Operations and Management
The data that is abstracted from a hospital inpatient record in the form of ICD-9-CM diagnostic and procedural codes is used by healthcare administrators to plan for operations and ongoing management. For example, the cardiology product line team may be following and trending the abstracted data for all cardiology diagnoses and cardiac catheterizations on a monthly basis. If diagnostic or procedural information is not clearly documented in the patient's record, it can not be coded and will not appear on the management team's abstract. In this case, it is possible that effective operational management could be impeded without accurate data.
Strategic and Financial Planning
Prospective payment for inpatient cases relies upon ICD-9-CM diagnostic and procedural coding. ICD-9-CM coding relies upon complete and accurate documentation in the patient's record of the patient's diagnoses and procedures performed during the stay. Inaccurate documentation results in inaccurate coding assignment which results in inaccurate DRG assignment and payment to the hospital. Financial planning and budgeting uses prospective payment (DRG assignment) as the basis for gross revenue receipt for inpatient stays. Inaccurate documentation can have a significant impact on the hospital budgeting and financial planning process.
Coded data in the form of ICD-9-CM codes is used by teaching hospitals, state hospital associations, professional medical associations, government entities, and other organizations for research in many clinical areas. Research activities assume that the data is accurate, and projections are made based upon the data.
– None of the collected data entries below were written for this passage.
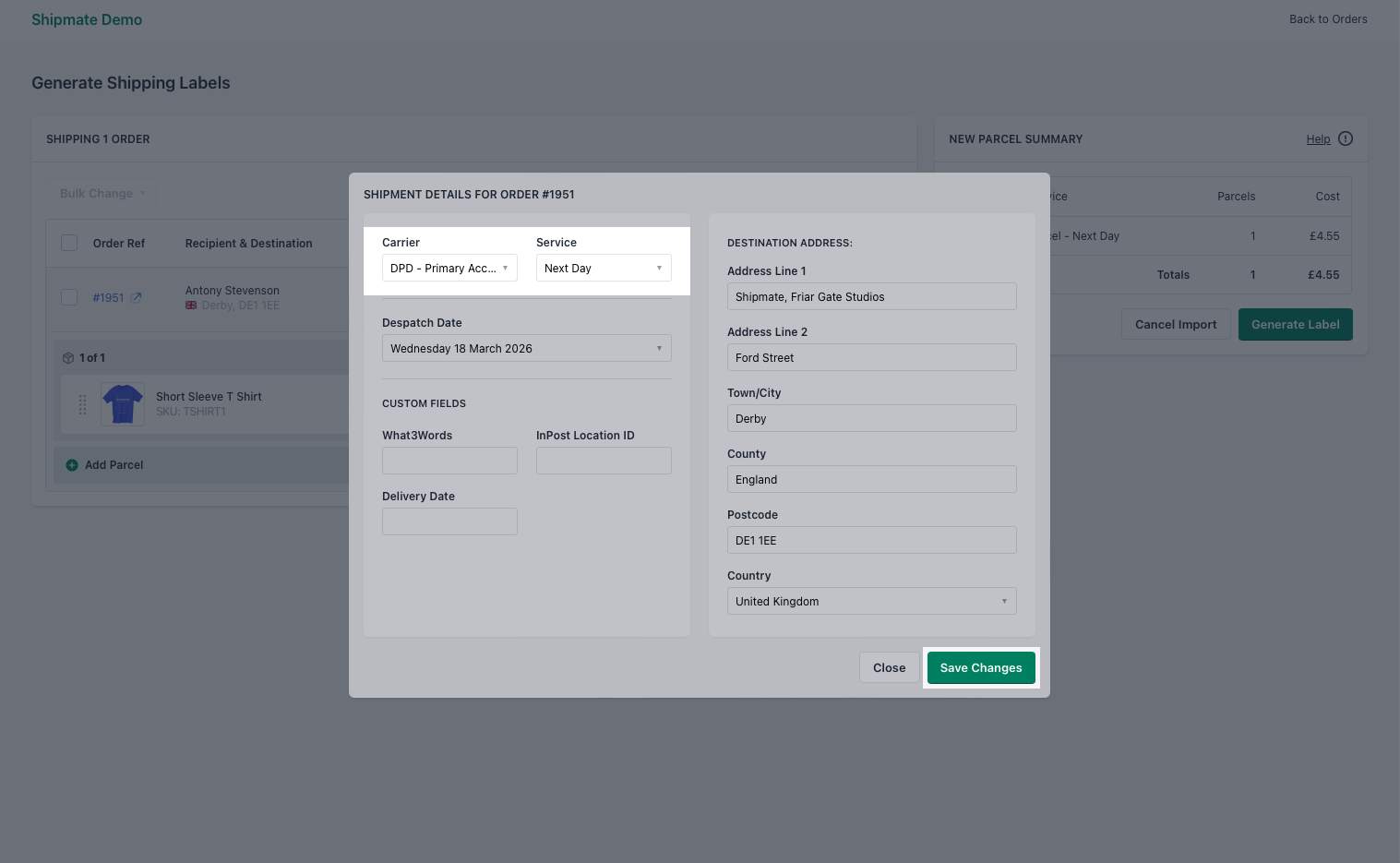This screenshot has height=863, width=1400.
Task: Click the UK flag icon beside Derby
Action: [x=190, y=305]
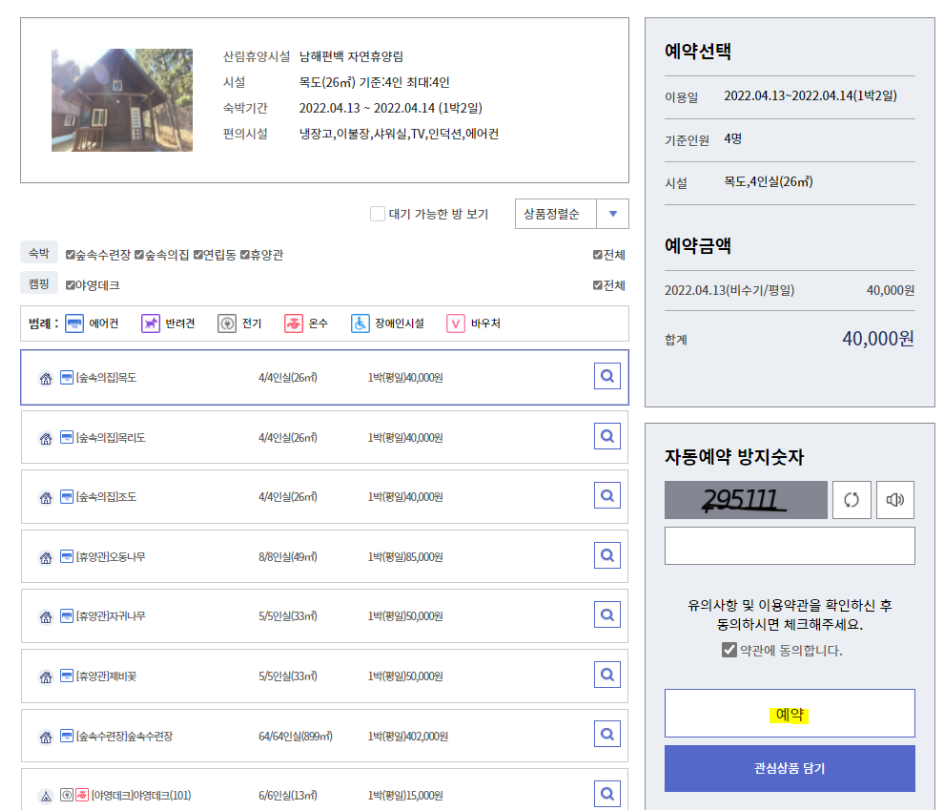Play the captcha audio via speaker icon

(895, 499)
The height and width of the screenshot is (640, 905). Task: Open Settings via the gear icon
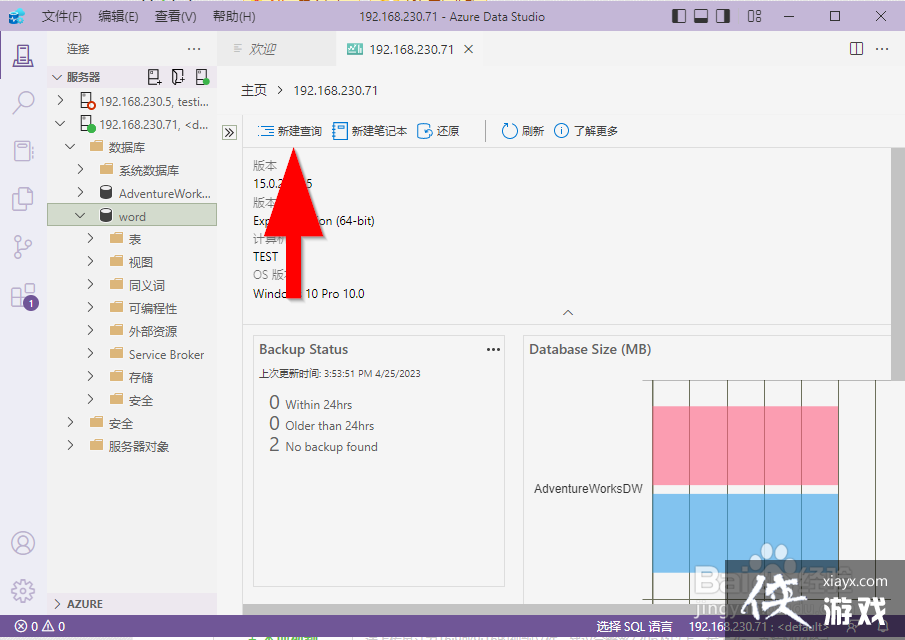tap(22, 591)
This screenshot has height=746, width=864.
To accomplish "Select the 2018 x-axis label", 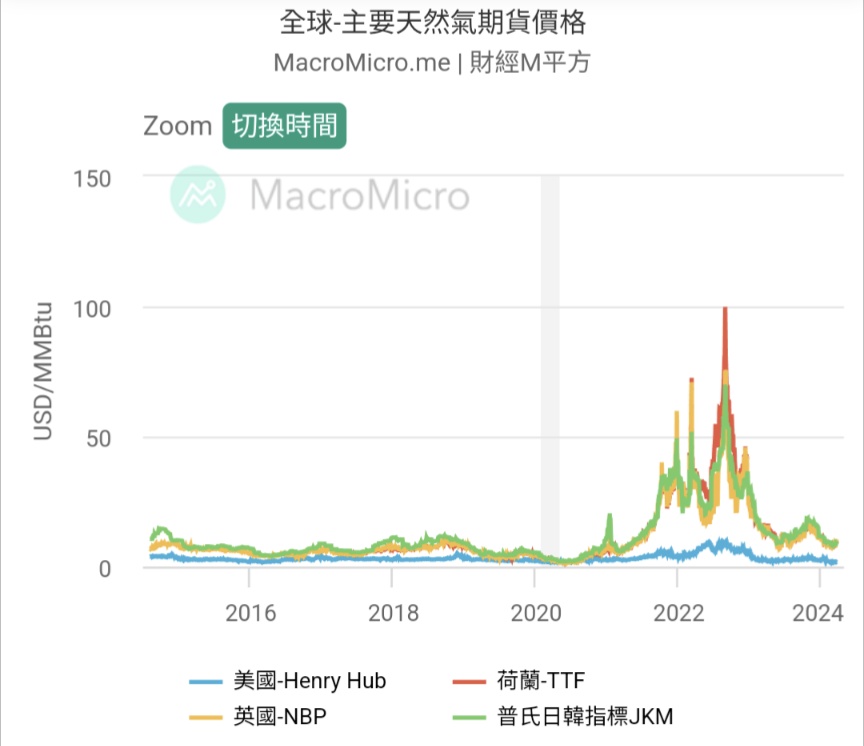I will pos(393,613).
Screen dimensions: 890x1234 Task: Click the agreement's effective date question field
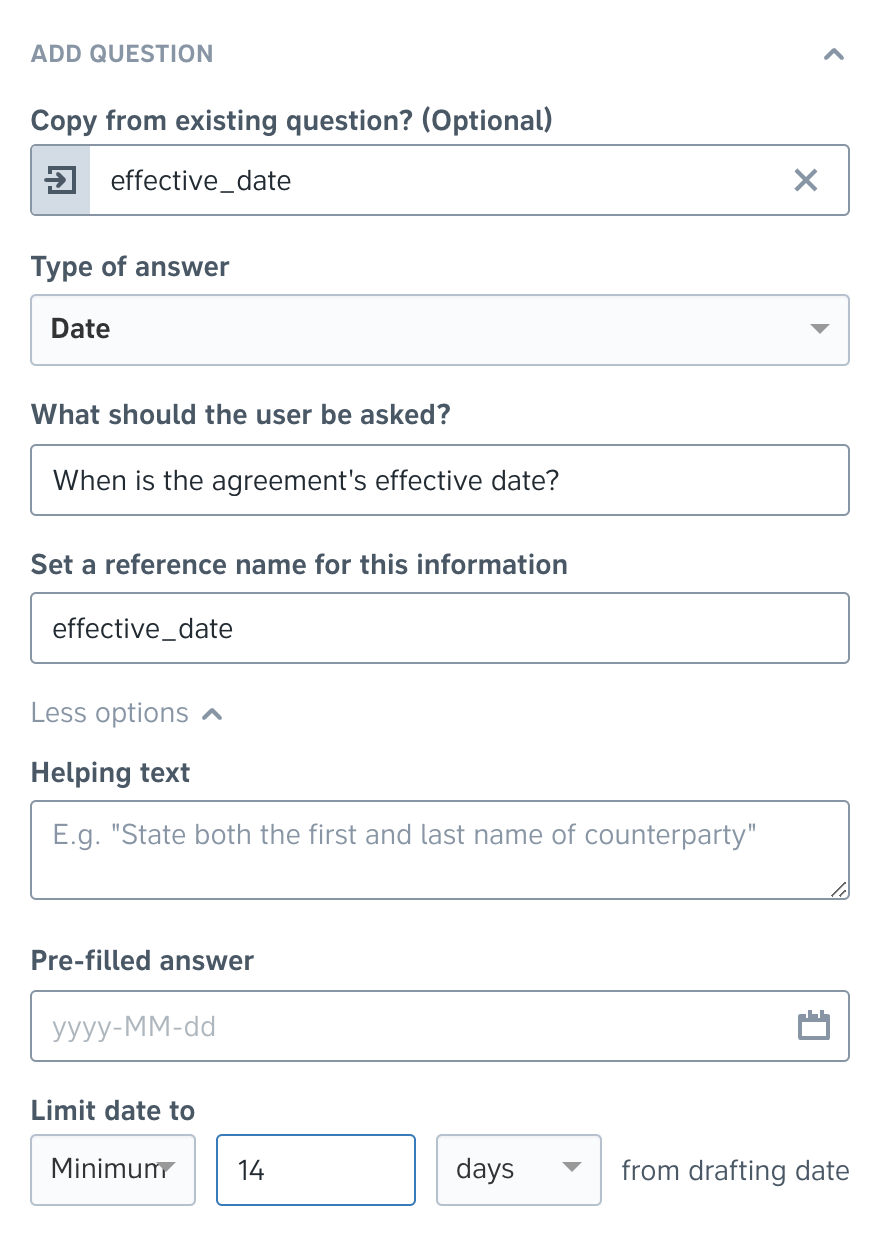pos(440,480)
In the event that documentation is inaccurate (resulting in inaccurate coded data), the effectiveness of research activities is significantly impeded.
One of the most significant effects of incomplete documentation in a patient's medical record is inaccurate reimbursement that results in inaccurate gross revenue to the provider. In the absence of accurate documentation, a provider should assume that revenues are not accurate, as well.